◆ Your objective ◆
What lines in the entries hold the string "agent"? List them.

◆ Material provided ◆
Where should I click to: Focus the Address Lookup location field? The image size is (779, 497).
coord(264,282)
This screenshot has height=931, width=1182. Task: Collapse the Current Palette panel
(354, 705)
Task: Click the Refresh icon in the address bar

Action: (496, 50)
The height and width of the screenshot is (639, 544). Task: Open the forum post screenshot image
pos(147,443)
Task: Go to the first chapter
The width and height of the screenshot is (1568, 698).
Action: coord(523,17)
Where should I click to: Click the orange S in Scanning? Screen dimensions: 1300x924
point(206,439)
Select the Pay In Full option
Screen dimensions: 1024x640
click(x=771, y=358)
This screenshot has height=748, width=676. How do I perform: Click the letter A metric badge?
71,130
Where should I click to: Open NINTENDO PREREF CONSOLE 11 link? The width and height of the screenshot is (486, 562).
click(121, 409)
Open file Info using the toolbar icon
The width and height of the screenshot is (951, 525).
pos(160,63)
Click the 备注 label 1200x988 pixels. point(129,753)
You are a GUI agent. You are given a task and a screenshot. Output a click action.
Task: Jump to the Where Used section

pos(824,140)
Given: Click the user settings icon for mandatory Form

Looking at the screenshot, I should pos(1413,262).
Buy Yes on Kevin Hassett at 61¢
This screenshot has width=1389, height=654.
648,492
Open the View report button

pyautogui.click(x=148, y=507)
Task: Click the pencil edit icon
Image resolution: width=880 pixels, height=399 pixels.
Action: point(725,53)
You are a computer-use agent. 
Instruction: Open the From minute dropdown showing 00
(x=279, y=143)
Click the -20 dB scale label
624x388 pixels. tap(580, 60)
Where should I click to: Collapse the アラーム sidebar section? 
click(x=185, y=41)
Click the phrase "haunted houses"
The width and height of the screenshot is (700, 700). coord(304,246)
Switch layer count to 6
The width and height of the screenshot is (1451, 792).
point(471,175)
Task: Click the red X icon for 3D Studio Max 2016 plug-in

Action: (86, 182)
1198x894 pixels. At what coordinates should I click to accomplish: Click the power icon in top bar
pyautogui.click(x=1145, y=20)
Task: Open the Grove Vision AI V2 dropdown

◆ Your solution ◆
You are a GUI agent. You are given a task and a screenshot. Output a click action.
You are a computer-use agent. 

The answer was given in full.